▶ [Material for the task]
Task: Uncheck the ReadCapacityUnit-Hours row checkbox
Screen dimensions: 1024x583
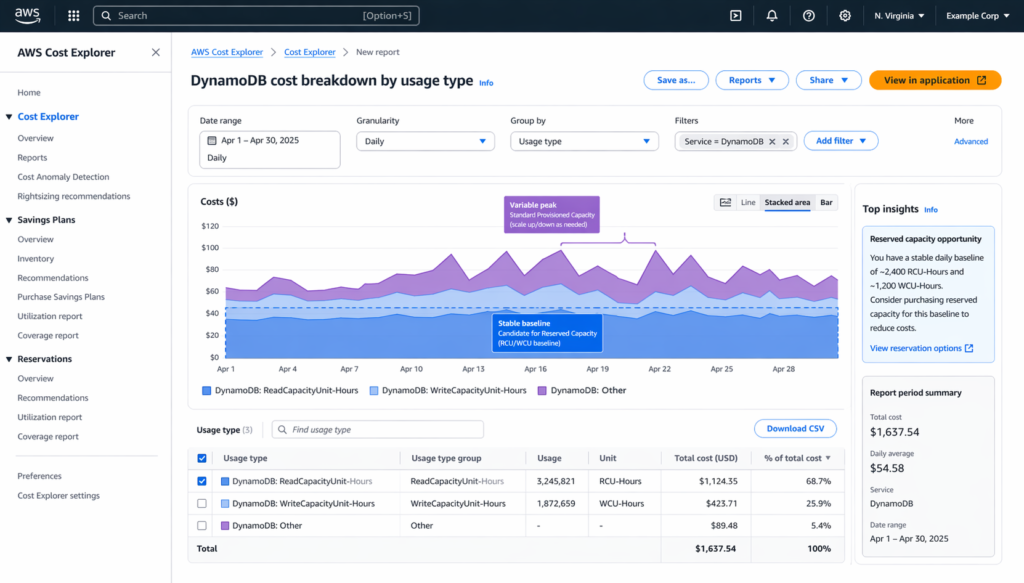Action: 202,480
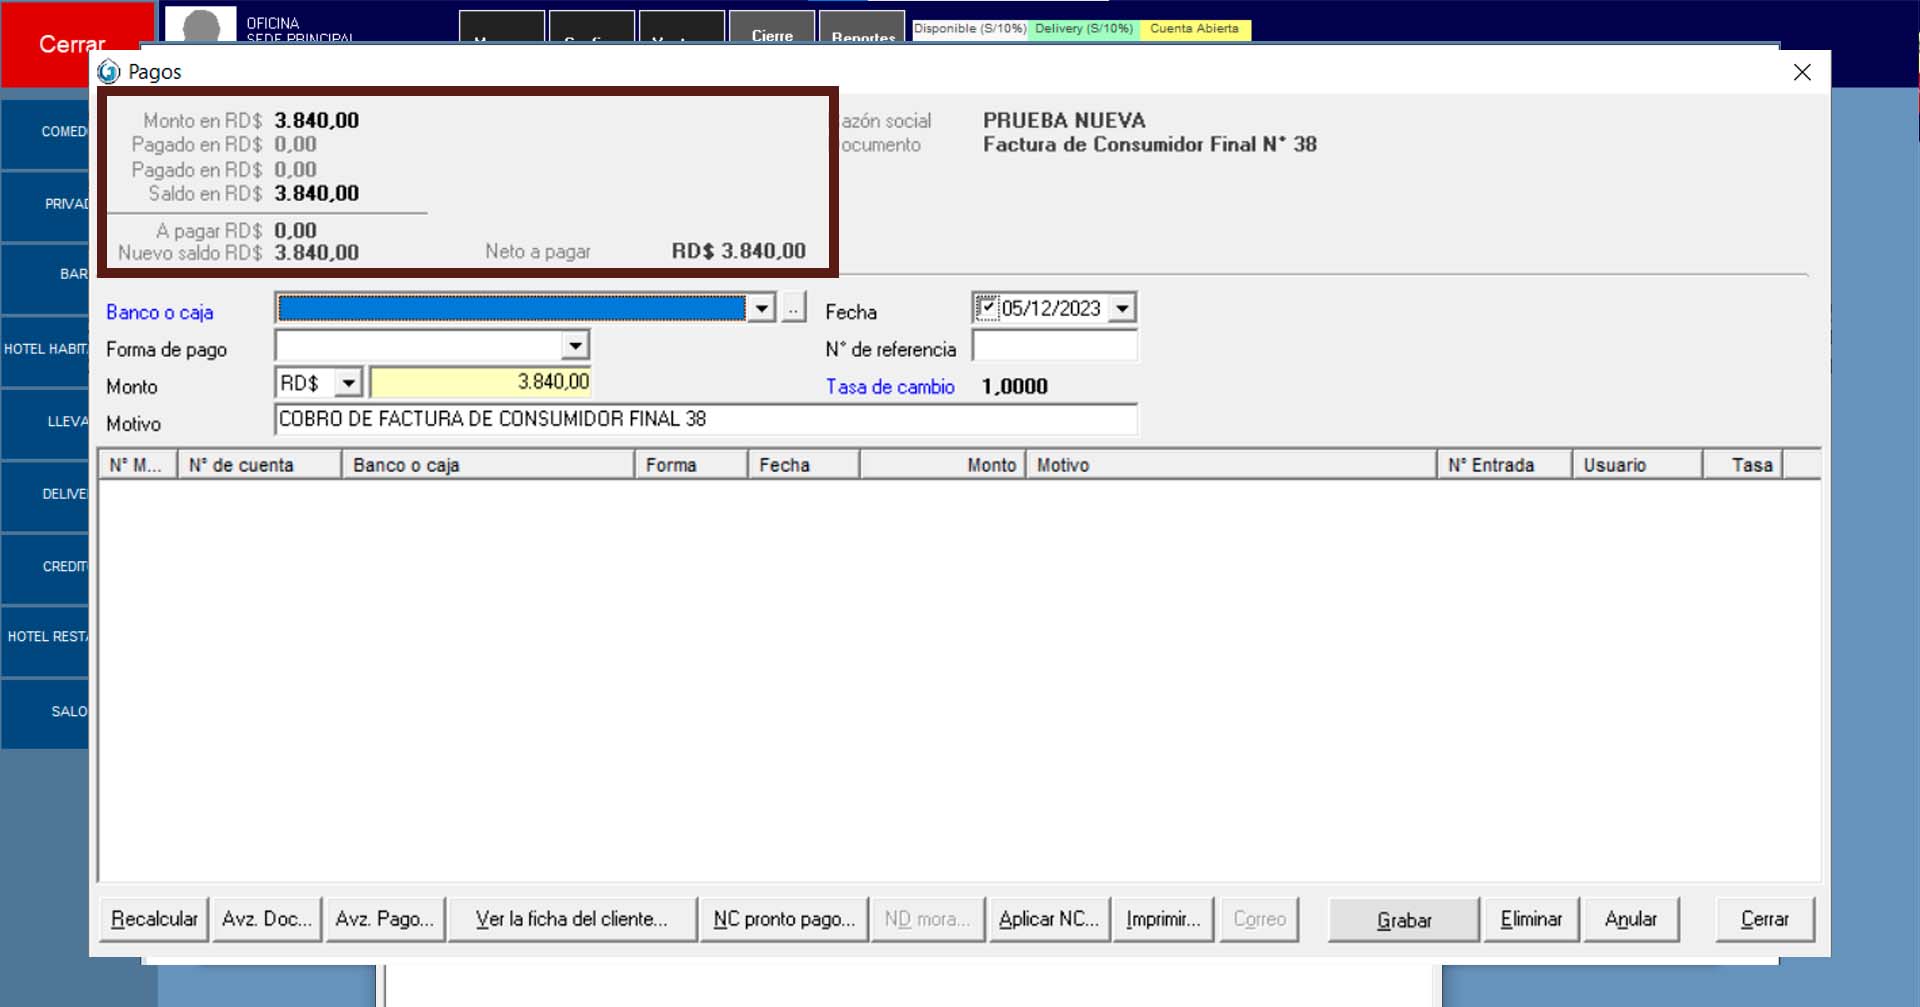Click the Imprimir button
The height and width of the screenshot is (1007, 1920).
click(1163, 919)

▶ [What needs to be done]
If the data includes images, omit them, and set down everything else exactly as above.

▶ [Answer below]
Task: Uncheck the ReadCapacityUnit-Hours row checkbox
Screen dimensions: 1024x583
Action: 202,480
Click the Imprimir button
The height and width of the screenshot is (1007, 1920).
click(1163, 919)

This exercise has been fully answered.